Tepat pukul sepuluh pagi, Bano baru saja menampakkan batang hidungnya. Dia menenteng dua kotak pizza di tangan kanan.

“Hmmm ... Pak Bos jam segini baru datang,” celetukku seraya melempar senyuman mencemooh.

“Aku bawa pizza!” seruannya yang menggelegar dengan cepat menyusup ke seluruh penjuru ruangan. “Halo ... Mbak-Mbak, Deo, Dipta! Aku bawa pizza!”

“Pak Bos sungguh baik hatinya. Traktiran hampir setiap hari tiada henti,” sahutku sebelum meneguk air putih di dalam botol.

“Aku sudah baik hati sejak dari janin,” tandas Bano seraya membuka salah satu kotak pizza.

Secepat kawanan semut menghampiri gula-gula, rekan-rekan kantor berkerumun mengelilingi dua kotak pizza yang menganga di meja ruang tunggu. Ada yang sempat mengambil piring di pantri untuk mengamankan bagian, ada yang mengambil tisu untuk mengamankan potongan pizza dari kuman-kuman yang tidak diinginkan, ada pula yang berdiri mematung seraya menunggu giliran. Aku termasuk yang berdiri menunggu giliran.

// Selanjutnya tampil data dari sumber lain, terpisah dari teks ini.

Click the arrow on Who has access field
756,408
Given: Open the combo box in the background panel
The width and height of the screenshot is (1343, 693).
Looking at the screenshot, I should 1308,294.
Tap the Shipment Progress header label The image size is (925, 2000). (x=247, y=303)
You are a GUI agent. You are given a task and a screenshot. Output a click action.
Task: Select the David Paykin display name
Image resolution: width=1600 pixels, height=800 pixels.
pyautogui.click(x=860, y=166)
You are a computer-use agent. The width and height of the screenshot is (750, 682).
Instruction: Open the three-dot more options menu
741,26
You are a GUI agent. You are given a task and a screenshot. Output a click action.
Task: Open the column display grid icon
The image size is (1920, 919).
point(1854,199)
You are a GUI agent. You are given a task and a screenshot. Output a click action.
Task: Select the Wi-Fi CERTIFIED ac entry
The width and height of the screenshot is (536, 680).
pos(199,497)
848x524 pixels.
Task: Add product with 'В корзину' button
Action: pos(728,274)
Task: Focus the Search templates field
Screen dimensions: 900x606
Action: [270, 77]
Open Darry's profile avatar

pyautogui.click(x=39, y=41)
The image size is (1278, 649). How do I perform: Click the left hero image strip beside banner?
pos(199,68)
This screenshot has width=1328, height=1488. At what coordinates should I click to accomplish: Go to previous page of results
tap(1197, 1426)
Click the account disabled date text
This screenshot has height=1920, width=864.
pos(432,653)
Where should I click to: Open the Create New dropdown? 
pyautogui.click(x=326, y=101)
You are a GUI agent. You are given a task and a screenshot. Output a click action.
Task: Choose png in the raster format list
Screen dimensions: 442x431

Siang ini terlewati dengan perut yang kenyang. Potongan pizza itu memang lebih cepat membuat perut penuh, tapi juga lebih cepat membuat perut kembali meronta. Kami cukup lama saling beradu tawa seraya bergosip tentang berkas dan deretan klien yang menyebalkan. Kami juga memercayai tentang adanya mitos kalau klien yang ribet dan banyak maunya akan memengaruhi jalannya berkas. Kami bahkan sudah bisa memastikan alasan berkas mandek dan berkendala lantaran si empunya berkas alias klien adalah orang yang juga berkendala alias bermasalah. Salah satu klien itu adalah Pak Odi. Hampir sebagian besar berkasnya tidak ada yang lancar. Ada saja kendala yang menghambat. Bahkan, sertifikat punya orang sepuh itu pernah terselip di kantor BPN, yang menjadikan proses balik nama sertifikat tak kunjung rampung.

Hari kerja pertama di bulan Desember selalu berlangsung seperti ini. Seolah sudah dijadikan sebagai tradisi. Mengingat setelah minggu pertama ini, akan ada air laut pasang berwujud berkas yang membanjiri meja-meja kami. Kalau melihat kebersamaan yang menyenangkan ini, aku jadi tak sampai hati kalau suatu hari harus benar-benar mengundurkan diri.

***

Deo sedang duduk di sebelahku seraya menyantap dengan lahap semangkuk bakso komplit. Hanya ada aku dan dia di lantai satu. Bano dan Mbak Sekar sedang menonton film di lantai dua dengan rekan yang lain. Mereka juga sedang menyantap bakso. Sedangkan, aku merasa terjebak dengan seorang pria yang berusaha kuhindari akhir-akhir ini. 

Hujan lebat yang mengguyur sejak pukul dua belas siang tadi tak kunjung reda hingga jarum jam merangkak ke angka tiga sore. Hal ini yang membuat kami menelepon tukang bakso langganan untuk datang ke kantor.

“Gre, kamu ada acara hari Sabtu ini?”